[WHAT THIS TASK INVOLVES]:
From the records that follow, return exactly the lines beginning at the one that contains "The width and" and ending at the one that contains "Choose the by Plate Number radio button", pictures left out.

[RECORD EXCERPTS — start]

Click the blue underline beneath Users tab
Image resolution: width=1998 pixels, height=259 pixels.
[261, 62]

[RECORD EXCERPTS — finish]
[RECORD EXCERPTS — start]

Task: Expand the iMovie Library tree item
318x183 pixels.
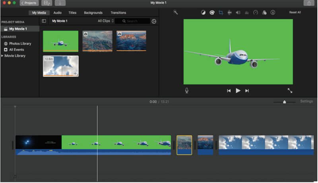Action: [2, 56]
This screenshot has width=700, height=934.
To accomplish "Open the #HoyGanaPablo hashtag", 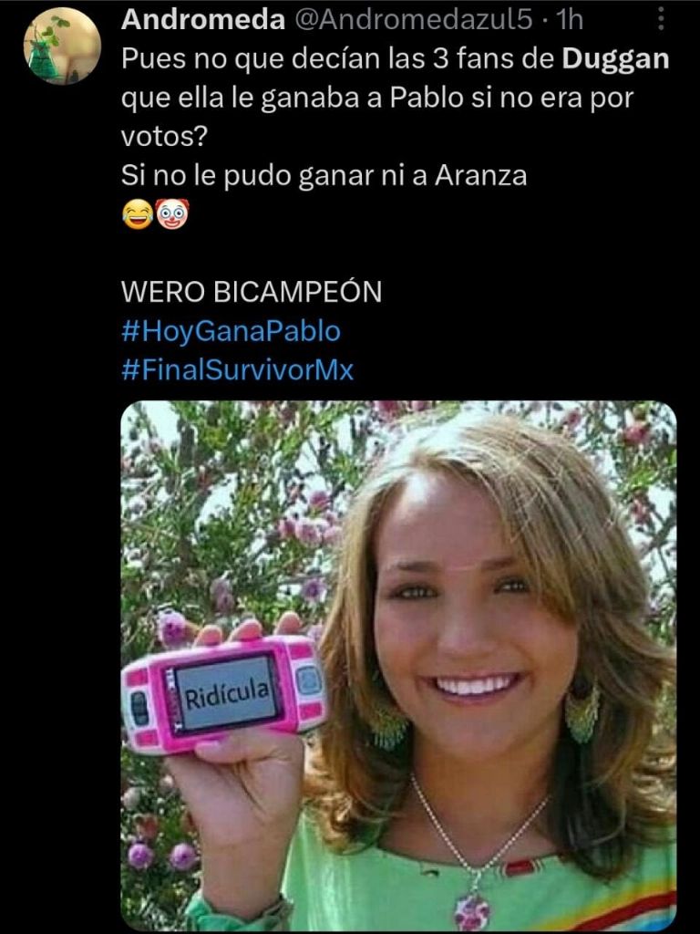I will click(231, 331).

[RECORD EXCERPTS — finish]
[RECORD EXCERPTS — start]

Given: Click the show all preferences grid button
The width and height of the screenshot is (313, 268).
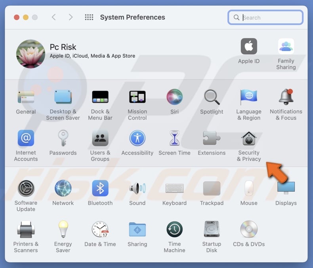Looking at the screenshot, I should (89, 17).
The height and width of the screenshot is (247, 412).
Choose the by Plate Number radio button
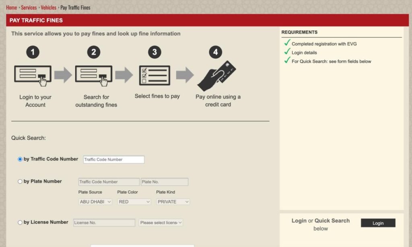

[RECORD EXCERPTS — finish]

[YOUR SOLUTION]:
The width and height of the screenshot is (313, 268).
Looking at the screenshot, I should (89, 17).
The height and width of the screenshot is (247, 412).
Choose the by Plate Number radio button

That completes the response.